::: Extract provided

First of all, the wall
was a definition: that is, it defined. A
definition: that means, spiritually interpreted -
interpreted in our own time, according to Divine thoughts
- a clear defining of what is Christ and what is not
Christ. That wall of Jerusalem defined a certain area, a
certain territory; and it stood there originally to say:
'Now, what is within this wall, this mark, is of a
certain order, of a certain character; within this,
things are so and so.' Of course, the character was given
by the temple. right there at the centre, so to speak;
but the wall was a defining factor, and we need not stay
with detail about that. It is only necessary for us to
say that in the recovering and completing of the Lord's
testimony there is the necessity for clear definition of
what is of Christ and what is not. Things have become
terribly confused. Here the wall is broken down and there
is much rubbish. I am going to deal with the rubbish
presently, but here is the fact - much rubbish where the
wall had been. Multitudes of people today have no clear
discernment, perception or apprehension as to what is
Christ and what is merely 'Christianity'. In evangelical
Christianity things have become terribly mixed up, and
what is necessary, it is evident, is the reconstituting
of that which clearly and exactly defines what Christ is;
that Christ shall be clearly understood and known and all
the confusing and complicating and mixing elements shall
be eliminated.
The wall was a defining
thing. That means, spiritually, that it stands to
represent the real character of Christ. I said a few
pages earlier that there is very much behind what I am
saying that cannot now find expression. but I have been
thinking about walls - looking at walls in general
through the Bible and passing from all the historic walls
to the great inclusive wall at the end of the book of the
Revelation, the wall of the New Jerusalem; and I find
amongst other things that a wall is to define the
character or nature of what is within. That is true, is
it not, of the great wall of the New Jerusalem at the end
of the Bible? Its main feature, we may say, is its
character: its glory, its beauty, its purity. It is the
character of Christ that is the first thing about His
testimony, and that has to become established and very
clearly defined.

::::::

- [Written request]: In the passage on the wall of Jerusalem, which qualities are named as the character of the wall of the New Jerusalem?

::: Extracted material

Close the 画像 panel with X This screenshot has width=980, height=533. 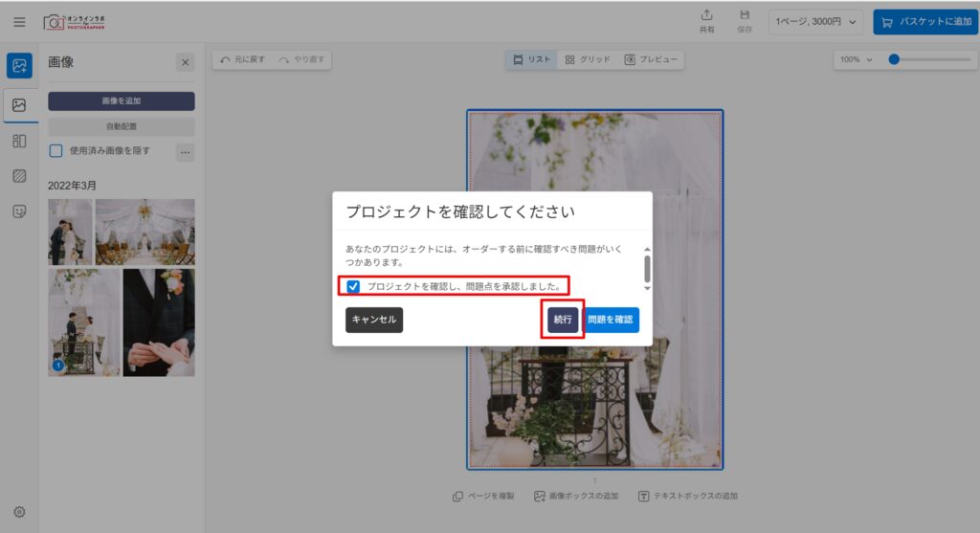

::::::
::: Extracted material

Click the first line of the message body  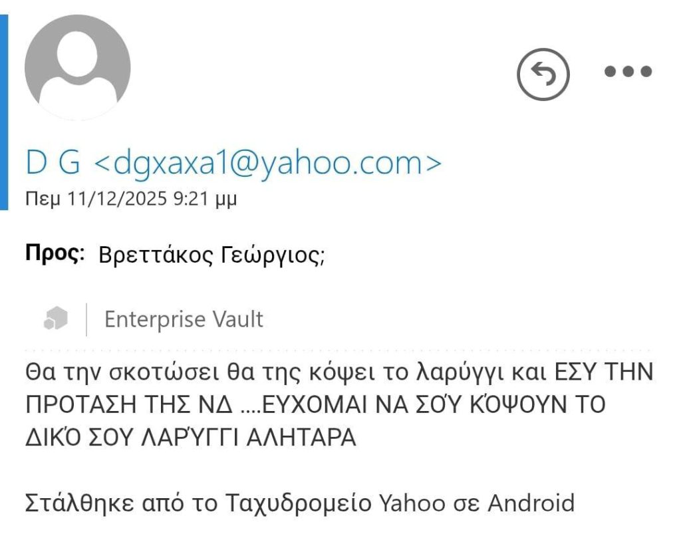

::::::
::: Extracted material

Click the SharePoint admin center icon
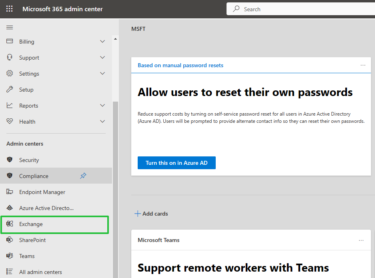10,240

::::::

- [Expected answer]: Its glory, its beauty, and its purity.